Ingezonden persbericht
Henk Wildschut wint Dutch Doc Award met 'Shelter'
Ronald Plasterk reikt grootste prijs voor documentaire fotografie uit
Documentair fotograaf Henk Wildschut (44) heeft zaterdag de Dutch Doc Award 2011 gekregen voor zijn project Shelter. Met grote volhardendheid heeft de fotograaf jarenlang de geïmproviseerde hutjes en tentjes van illegalen gefotografeerd door heel Europa. De prijs van 20 duizend euro is zaterdag in Utrecht uitgereikt door Ronald Plasterk, oud-minister van Cultuur tijdens de Dutch Doc Days, een nieuw festival over documentaire fotografie.
In Shelter richt Wildschut zijn camera niet op de economische vluchtelingen zelf, maar op hun tijdelijke schuilplaatsen, de shelters. Vooral naar Calais, waar illegalen soms maandenlang bivakkeren in de hoop de oversteek naar Engeland te maken, keerde Wildschut vaak terug. Hij was verrast door de inventiviteit en soms zelfs esthetische kwaliteit van de zelfbouwhuisjes, die veelal in schril contrast staat met de wanhoop van de situatie waarin de vluchtelingen verkeren.
De jury koos Wildschut uit zes genomineerden als kandidaat voor de Dutch Doc Award, die geldt als belangrijkste prijs voor Nederlandse documentaire fotografie. Juryvoorzitter Plasterk roemde in zijn toespraak 'de spanning die Wildschut in Shelter oproept tussen esthetiek enthiek".
De onderscheiding is vorig jaar voor het eerst uitgereikt en is een initiatief van het Fonds voor beeldende kunsten, vormgeving en bouwkunst.

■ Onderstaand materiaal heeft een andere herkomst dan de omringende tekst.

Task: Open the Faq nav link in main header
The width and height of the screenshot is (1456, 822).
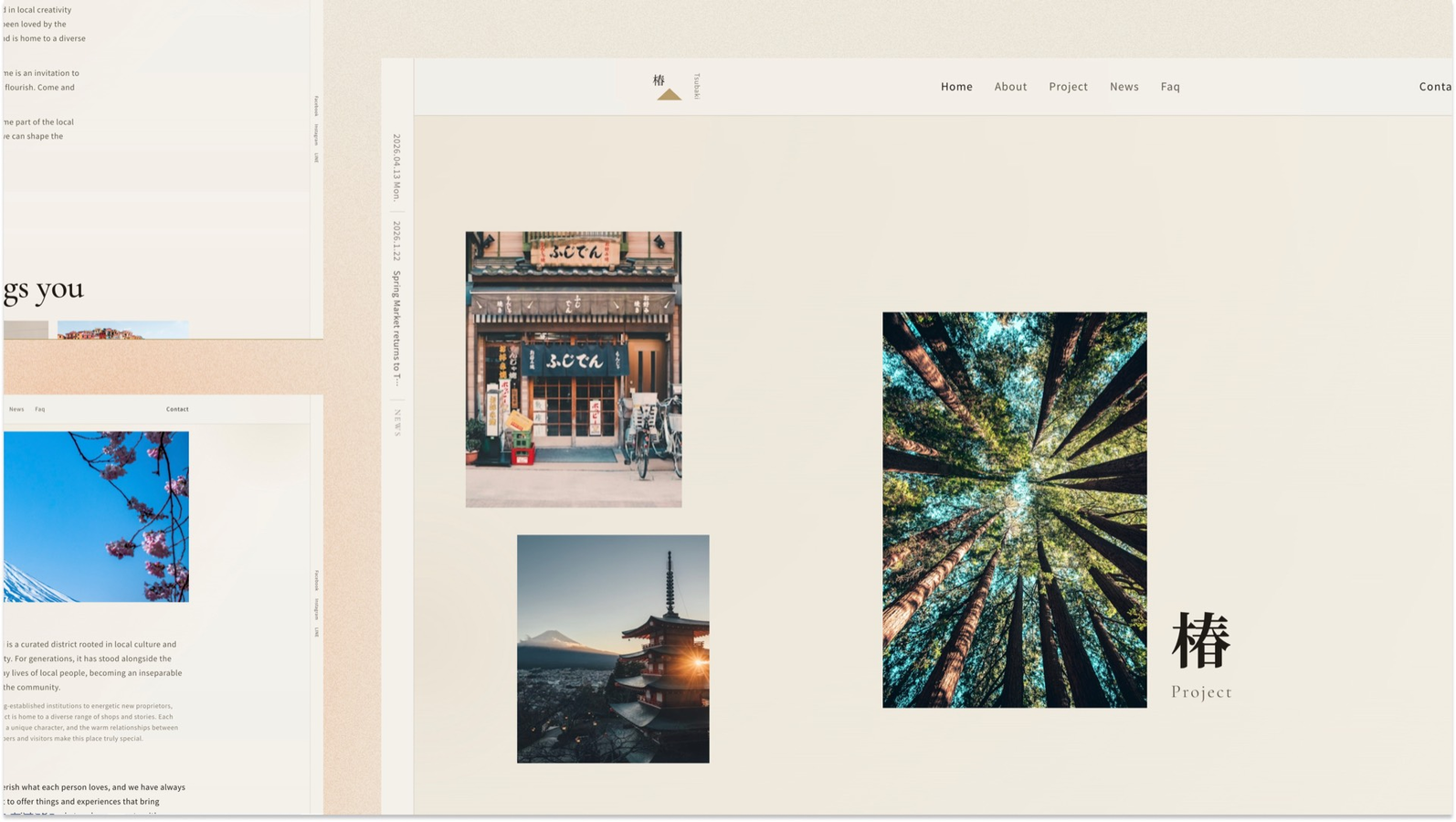Action: (1170, 87)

Van de genomineerden kregen twee projecten een eervolle vermelding. Lost Track van Raoul Kramer en __en Willem van Willem Popelier. Het eerste is een reis langs sporen van de oude Birmaspoorlijn die door dwangarbeiders onder Japanse bezetting in de Tweede Wereldoorlog is aangelegd. __en Willem is een aangrijpend persoonlijk verslag van een jeugd waarbij een eeneiige tweeling gescheiden opgroeide.
De drie gehonoreerde projecten verraden de breedte van Nederlandse documentaire fotografie. Wildschut was gefascineerd dat de verborgen wereld van de illegale migranten in het rijke westen. Kramer werkte als nieuwsfotograaf in het Midden-Oosten, toen hij behoefte kreeg om het verhaal te fotograferen dat zijn opa, dwangarbeider bij de spoorlijn, hem als kind had verteld. Voor Popelier was het onontkoombaar dat hij zijn gelittekende familiebanden toonde, wat in het boek zichtbaar wordt doordat veel van de portretten zijn afgeplakt omdat een deel van de familie niet wilde meewerken.